Given passage ->
Malatesta Baglioni (1581–1648) was a Roman Catholic prelate who served as Bishop of Assisi (1641–1648), Apostolic Nuncio to Emperor (1634–1639), Bishop of Pesaro (1612–1641).

Biography
Malatesta Baglioni was born on 1 Jan 1581 in Perugia, Italy and ordained a priest in Jan 1612.
On 16 Jul 1612, he was appointed during the papacy of Pope Paul V as Bishop of Pesaro.
On 25 Jul 1612, he was consecrated bishop by Pier Paolo Crescenzi, Cardinal-Priest of Santi Nereo ed Achilleo, with Ottavio Accoramboni, Bishop Emeritus of Fossombrone, and Giulio Sansedoni, Bishop Emeritus of Grosseto, serving as co-consecrators.

Dataset records ->

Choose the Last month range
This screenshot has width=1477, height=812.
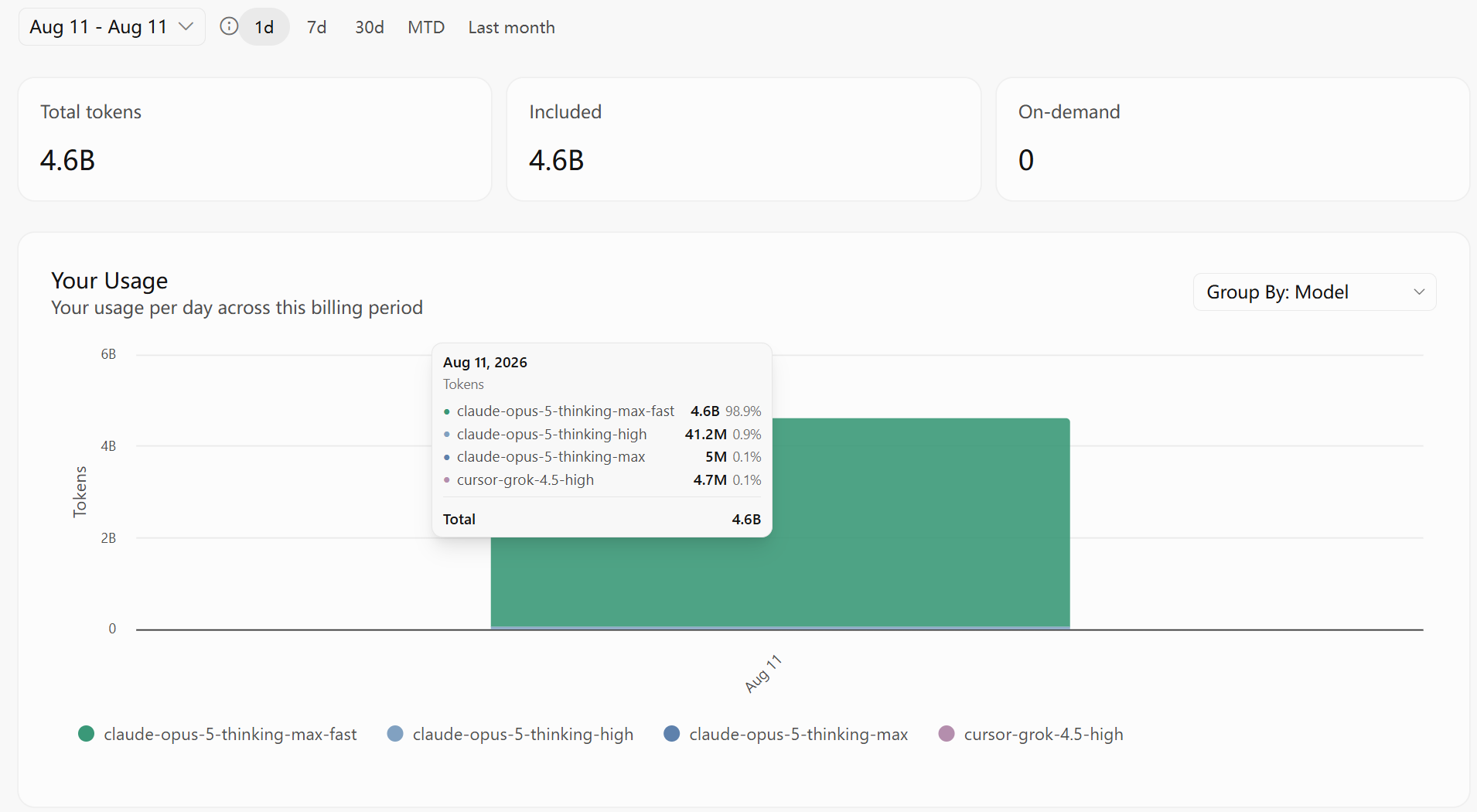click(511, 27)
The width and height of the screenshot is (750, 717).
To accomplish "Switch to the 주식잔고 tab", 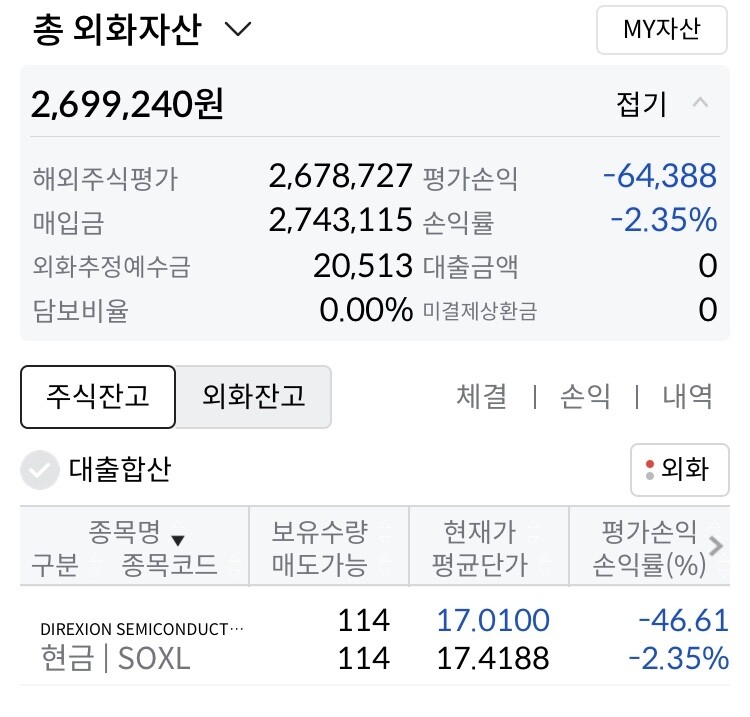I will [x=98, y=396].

Work to do ->
Transcribe the passage on Malatesta Baglioni, starting with "Malatesta Baglioni (1581–1648)" and going on through "Bishop of Pesaro.".

Finished answer ->
Malatesta Baglioni (1581–1648) was a Roman Catholic prelate who served as Bishop of Assisi (1641–1648), Apostolic Nuncio to Emperor (1634–1639), Bishop of Pesaro (1612–1641).

Biography
Malatesta Baglioni was born on 1 Jan 1581 in Perugia, Italy and ordained a priest in Jan 1612.
On 16 Jul 1612, he was appointed during the papacy of Pope Paul V as Bishop of Pesaro.